Before we dive in, let's briefly step back and think about **data formats** more generally.

## A Note About Data Formats

All data files on your computer are ultimately stored in one of two broad categories:

**Human-readable (text) formats:**
- Can be opened and inspected with any text editor
- Easy to write to and edit by hand
- Examples: `.csv`, `.txt`, `.json`, `.xml`
- Downside: *large and slow* — storing numbers as text is inefficient

**Binary formats:**
- Stored in a compact, machine-readable encoding
- Faster to read/write, can be compressed, support more features
- Examples: `.npy`/`.npz` (NumPy), `.mat` (MATLAB), **HDF5**, **netCDF**
- Downside: not human-readable; you need specific software to open them

Let's start with the basic tools for reading and writing numerical data files, then work our way up to pandas.

In [None]:
import numpy as np
import scipy.io as io

## Reading Simple Numerical Data with NumPy

If your data is a purely numerical CSV — no header rows, no mixed types, just numbers — `np.loadtxt` is the quickest tool. It reads the file directly into a NumPy array:

In [None]:
data_filename = "01HIVseries/HIVseries.csv"

# delimiter=',' tells NumPy that columns are separated by commas
data_set = np.loadtxt(data_filename, delimiter=',')
print(data_set)

### MATLAB .mat files

MATLAB `.mat` files can be read with `scipy.io.loadmat`. The result is a Python **dictionary** whose keys are the variable names from MATLAB and whose values are the corresponding arrays.
* * * *
Required work:
**a)** List the file extensions that the note on data formats gives as examples of human-readable text formats.
**b)** Please swap "Find the location of" for "Locate" in the rows from the line with "coordinates (298, 132)." up to and including the line with "I want to click on Account, so", leaving everything else unchanged. Return only those lines.

[Rows of pointing data]
* * * *
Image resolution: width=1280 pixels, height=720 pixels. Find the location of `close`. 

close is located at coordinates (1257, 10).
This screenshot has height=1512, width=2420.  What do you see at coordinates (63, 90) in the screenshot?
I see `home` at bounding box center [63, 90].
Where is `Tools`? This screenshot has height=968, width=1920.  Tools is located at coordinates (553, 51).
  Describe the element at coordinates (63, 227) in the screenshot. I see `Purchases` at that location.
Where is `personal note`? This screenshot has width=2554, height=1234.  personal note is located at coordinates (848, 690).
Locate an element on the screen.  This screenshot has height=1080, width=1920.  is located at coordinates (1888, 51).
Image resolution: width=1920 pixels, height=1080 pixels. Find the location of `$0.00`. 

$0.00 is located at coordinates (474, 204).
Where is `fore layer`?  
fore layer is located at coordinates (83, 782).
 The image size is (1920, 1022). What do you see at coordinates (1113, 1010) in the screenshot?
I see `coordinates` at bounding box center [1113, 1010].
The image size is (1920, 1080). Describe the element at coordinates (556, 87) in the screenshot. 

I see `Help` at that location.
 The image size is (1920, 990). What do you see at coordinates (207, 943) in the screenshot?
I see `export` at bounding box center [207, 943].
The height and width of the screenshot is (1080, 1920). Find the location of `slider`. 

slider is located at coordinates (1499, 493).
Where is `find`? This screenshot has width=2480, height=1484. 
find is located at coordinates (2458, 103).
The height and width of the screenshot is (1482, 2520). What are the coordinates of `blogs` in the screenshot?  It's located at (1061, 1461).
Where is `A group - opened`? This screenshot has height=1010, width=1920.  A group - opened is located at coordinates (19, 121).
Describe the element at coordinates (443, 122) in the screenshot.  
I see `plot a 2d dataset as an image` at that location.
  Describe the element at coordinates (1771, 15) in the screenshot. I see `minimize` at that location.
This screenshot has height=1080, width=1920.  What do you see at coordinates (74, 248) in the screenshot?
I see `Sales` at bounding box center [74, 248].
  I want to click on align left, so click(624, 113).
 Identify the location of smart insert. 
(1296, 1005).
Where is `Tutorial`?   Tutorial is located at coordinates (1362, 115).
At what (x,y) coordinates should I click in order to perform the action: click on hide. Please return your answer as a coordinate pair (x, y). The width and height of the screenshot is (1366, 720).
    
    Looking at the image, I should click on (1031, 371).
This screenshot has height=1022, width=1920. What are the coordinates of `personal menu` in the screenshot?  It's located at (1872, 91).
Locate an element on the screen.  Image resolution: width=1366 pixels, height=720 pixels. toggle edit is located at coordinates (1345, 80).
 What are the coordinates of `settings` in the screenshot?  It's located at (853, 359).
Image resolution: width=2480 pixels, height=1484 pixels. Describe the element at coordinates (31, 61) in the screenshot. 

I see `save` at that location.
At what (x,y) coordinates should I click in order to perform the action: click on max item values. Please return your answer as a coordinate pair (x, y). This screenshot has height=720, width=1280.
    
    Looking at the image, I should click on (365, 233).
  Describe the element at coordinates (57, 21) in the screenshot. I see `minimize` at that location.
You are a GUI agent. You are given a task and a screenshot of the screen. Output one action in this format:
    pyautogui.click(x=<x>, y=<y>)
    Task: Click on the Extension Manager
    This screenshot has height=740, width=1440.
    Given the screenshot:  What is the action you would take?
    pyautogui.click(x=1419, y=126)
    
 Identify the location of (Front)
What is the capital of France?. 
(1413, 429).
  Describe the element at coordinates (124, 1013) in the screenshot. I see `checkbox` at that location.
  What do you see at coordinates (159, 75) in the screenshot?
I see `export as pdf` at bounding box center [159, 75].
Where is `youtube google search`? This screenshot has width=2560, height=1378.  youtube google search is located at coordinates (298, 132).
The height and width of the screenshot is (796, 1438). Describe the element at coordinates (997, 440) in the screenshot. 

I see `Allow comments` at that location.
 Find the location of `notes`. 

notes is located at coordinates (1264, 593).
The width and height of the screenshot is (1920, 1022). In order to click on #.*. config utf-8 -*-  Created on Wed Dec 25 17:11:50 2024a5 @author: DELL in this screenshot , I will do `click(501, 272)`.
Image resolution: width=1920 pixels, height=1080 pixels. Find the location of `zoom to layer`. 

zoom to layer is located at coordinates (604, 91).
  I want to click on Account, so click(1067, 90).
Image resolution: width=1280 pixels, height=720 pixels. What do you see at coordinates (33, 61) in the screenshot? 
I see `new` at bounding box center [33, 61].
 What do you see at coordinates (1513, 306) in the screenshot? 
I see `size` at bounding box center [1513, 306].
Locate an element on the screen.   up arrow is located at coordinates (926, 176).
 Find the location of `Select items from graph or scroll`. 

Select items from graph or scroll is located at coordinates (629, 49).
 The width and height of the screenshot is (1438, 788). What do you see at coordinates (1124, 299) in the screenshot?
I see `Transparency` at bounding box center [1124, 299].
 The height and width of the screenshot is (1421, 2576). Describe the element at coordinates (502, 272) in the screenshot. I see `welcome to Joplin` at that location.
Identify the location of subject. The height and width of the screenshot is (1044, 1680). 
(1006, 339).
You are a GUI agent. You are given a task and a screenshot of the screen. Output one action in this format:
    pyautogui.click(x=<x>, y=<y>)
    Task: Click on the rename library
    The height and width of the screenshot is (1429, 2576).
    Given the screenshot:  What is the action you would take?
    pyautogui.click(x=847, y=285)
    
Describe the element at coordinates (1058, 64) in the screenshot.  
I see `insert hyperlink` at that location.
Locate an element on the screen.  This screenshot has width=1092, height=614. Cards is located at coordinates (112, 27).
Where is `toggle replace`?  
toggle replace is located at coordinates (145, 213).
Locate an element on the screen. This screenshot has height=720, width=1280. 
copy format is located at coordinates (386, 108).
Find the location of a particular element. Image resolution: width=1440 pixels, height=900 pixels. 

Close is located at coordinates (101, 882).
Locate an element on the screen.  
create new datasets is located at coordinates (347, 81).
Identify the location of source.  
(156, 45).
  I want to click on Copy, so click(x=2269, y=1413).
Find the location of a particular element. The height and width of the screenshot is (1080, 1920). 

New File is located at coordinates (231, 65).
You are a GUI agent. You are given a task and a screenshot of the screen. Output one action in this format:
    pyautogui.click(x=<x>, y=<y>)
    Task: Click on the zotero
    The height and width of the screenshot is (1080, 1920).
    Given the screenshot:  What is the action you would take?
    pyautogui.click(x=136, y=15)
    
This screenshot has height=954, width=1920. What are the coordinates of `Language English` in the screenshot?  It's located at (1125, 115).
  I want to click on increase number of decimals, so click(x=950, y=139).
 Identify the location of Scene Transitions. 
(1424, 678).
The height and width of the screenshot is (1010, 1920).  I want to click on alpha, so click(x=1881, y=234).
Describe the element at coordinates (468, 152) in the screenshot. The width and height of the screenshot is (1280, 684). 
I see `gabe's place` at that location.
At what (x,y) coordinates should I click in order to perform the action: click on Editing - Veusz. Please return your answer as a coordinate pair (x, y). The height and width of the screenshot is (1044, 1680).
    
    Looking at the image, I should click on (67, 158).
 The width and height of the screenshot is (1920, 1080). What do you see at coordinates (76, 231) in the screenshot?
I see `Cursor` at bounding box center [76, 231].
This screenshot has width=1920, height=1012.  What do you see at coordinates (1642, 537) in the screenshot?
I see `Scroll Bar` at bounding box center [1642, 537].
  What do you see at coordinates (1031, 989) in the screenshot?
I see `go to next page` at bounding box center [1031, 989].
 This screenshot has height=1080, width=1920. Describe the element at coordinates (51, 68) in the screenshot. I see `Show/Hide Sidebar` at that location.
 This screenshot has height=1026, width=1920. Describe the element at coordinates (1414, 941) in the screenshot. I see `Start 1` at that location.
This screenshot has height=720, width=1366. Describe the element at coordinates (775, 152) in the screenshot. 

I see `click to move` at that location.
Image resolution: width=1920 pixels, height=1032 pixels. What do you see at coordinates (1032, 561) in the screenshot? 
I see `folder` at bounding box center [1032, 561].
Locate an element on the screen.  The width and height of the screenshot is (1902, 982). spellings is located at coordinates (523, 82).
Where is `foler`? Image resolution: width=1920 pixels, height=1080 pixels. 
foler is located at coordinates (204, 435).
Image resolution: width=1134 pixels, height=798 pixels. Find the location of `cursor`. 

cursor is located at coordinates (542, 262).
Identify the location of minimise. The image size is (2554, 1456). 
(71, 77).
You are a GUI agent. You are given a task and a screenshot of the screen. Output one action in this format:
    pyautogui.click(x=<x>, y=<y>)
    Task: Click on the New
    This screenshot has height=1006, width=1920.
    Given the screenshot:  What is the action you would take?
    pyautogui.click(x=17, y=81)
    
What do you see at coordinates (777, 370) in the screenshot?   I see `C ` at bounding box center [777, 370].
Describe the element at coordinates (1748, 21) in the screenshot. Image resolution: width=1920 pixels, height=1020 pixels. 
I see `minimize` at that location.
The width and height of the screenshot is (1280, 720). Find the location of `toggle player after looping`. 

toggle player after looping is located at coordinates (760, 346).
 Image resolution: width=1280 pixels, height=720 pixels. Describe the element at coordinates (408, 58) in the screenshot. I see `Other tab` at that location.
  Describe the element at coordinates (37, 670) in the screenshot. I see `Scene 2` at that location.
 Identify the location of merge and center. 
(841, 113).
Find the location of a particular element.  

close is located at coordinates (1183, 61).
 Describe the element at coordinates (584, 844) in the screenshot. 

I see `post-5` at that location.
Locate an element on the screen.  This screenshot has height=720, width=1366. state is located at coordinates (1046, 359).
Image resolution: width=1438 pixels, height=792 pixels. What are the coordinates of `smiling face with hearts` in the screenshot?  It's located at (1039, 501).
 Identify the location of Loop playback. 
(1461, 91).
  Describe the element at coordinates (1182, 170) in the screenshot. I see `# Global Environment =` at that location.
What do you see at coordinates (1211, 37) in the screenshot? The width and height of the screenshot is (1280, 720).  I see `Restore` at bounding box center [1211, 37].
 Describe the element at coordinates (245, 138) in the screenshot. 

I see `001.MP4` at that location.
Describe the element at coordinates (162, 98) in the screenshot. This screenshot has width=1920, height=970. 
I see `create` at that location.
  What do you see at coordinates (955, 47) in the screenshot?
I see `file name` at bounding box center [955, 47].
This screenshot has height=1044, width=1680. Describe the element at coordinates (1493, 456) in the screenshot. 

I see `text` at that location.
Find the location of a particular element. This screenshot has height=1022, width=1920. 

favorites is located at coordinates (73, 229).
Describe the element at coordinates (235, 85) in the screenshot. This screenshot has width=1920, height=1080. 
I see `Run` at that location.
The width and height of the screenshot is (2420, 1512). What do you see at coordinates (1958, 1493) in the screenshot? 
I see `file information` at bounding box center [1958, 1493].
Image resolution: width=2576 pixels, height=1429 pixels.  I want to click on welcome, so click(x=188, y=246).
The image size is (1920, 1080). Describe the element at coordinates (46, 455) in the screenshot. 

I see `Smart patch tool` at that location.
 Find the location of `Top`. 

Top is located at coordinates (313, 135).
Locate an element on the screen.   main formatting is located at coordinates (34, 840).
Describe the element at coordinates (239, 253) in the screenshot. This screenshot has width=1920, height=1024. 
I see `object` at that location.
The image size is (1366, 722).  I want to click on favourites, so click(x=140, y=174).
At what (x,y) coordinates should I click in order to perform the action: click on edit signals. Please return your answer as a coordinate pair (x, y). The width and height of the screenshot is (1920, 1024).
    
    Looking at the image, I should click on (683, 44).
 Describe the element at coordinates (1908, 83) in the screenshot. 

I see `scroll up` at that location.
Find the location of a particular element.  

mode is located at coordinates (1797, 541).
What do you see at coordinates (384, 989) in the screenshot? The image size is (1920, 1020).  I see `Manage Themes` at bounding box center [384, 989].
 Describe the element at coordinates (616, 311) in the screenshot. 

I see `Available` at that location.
* * * *
Answers for the exercise:
**a)** `.csv`, `.txt`, `.json`, `.xml`

**b)**
Where is `youtube google search`? This screenshot has width=2560, height=1378.  youtube google search is located at coordinates (298, 132).
The height and width of the screenshot is (796, 1438). Describe the element at coordinates (997, 440) in the screenshot. 

I see `Allow comments` at that location.
 Locate `notes`. 

notes is located at coordinates (1264, 593).
The width and height of the screenshot is (1920, 1022). In order to click on #.*. config utf-8 -*-  Created on Wed Dec 25 17:11:50 2024a5 @author: DELL in this screenshot , I will do `click(501, 272)`.
Image resolution: width=1920 pixels, height=1080 pixels. Locate `zoom to layer`. 

zoom to layer is located at coordinates (604, 91).
  I want to click on Account, so click(1067, 90).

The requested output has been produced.